Objective: Please switch every "How do I perform" in the listing below to "How can I do" and write out all the lines again with nothing else altered.

Data rows:

******

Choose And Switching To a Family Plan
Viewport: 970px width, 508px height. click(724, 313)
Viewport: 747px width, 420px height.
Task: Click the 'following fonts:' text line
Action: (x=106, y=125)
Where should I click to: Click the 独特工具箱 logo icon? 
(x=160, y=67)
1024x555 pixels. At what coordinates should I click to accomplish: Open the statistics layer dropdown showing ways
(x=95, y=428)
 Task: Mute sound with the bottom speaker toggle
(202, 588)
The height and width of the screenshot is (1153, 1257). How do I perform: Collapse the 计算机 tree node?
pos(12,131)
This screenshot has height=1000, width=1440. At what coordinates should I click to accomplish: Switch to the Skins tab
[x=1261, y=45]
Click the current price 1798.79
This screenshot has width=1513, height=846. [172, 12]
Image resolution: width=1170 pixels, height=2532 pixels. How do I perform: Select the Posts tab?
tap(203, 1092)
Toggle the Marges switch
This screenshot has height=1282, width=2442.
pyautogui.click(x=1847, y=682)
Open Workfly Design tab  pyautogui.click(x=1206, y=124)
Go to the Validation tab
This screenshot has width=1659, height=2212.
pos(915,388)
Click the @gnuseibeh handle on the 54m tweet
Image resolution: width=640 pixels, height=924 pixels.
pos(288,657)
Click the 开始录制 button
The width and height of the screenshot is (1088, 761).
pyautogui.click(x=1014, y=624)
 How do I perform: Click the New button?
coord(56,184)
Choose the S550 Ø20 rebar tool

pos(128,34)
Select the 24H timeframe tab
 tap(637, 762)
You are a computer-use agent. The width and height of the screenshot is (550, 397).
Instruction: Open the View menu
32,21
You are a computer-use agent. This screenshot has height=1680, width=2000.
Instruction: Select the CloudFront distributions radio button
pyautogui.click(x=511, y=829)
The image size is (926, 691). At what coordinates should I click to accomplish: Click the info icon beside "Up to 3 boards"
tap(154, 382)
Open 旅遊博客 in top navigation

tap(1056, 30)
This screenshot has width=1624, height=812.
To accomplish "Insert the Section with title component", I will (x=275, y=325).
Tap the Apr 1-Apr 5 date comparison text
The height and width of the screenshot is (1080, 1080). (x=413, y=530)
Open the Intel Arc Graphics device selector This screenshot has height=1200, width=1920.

******

Solution for this problem:
Choose And Switching To a Family Plan
Viewport: 970px width, 508px height. click(724, 313)
Viewport: 747px width, 420px height.
Task: Click the 'following fonts:' text line
Action: (x=106, y=125)
Where should I click to: Click the 独特工具箱 logo icon? 
(x=160, y=67)
1024x555 pixels. At what coordinates should I click to accomplish: Open the statistics layer dropdown showing ways
(x=95, y=428)
 Task: Mute sound with the bottom speaker toggle
(202, 588)
The height and width of the screenshot is (1153, 1257). How can I do: Collapse the 计算机 tree node?
pos(12,131)
This screenshot has height=1000, width=1440. At what coordinates should I click to accomplish: Switch to the Skins tab
[x=1261, y=45]
Click the current price 1798.79
This screenshot has width=1513, height=846. [172, 12]
Image resolution: width=1170 pixels, height=2532 pixels. How can I do: Select the Posts tab?
tap(203, 1092)
Toggle the Marges switch
This screenshot has height=1282, width=2442.
pyautogui.click(x=1847, y=682)
Open Workfly Design tab  pyautogui.click(x=1206, y=124)
Go to the Validation tab
This screenshot has width=1659, height=2212.
pos(915,388)
Click the @gnuseibeh handle on the 54m tweet
Image resolution: width=640 pixels, height=924 pixels.
pos(288,657)
Click the 开始录制 button
The width and height of the screenshot is (1088, 761).
pyautogui.click(x=1014, y=624)
 How can I do: Click the New button?
coord(56,184)
Choose the S550 Ø20 rebar tool

pos(128,34)
Select the 24H timeframe tab
 tap(637, 762)
You are a computer-use agent. The width and height of the screenshot is (550, 397).
Instruction: Open the View menu
32,21
You are a computer-use agent. This screenshot has height=1680, width=2000.
Instruction: Select the CloudFront distributions radio button
pyautogui.click(x=511, y=829)
The image size is (926, 691). At what coordinates should I click to accomplish: Click the info icon beside "Up to 3 boards"
tap(154, 382)
Open 旅遊博客 in top navigation

tap(1056, 30)
This screenshot has width=1624, height=812.
To accomplish "Insert the Section with title component", I will (x=275, y=325).
Tap the Apr 1-Apr 5 date comparison text
The height and width of the screenshot is (1080, 1080). (x=413, y=530)
Open the Intel Arc Graphics device selector This screenshot has height=1200, width=1920.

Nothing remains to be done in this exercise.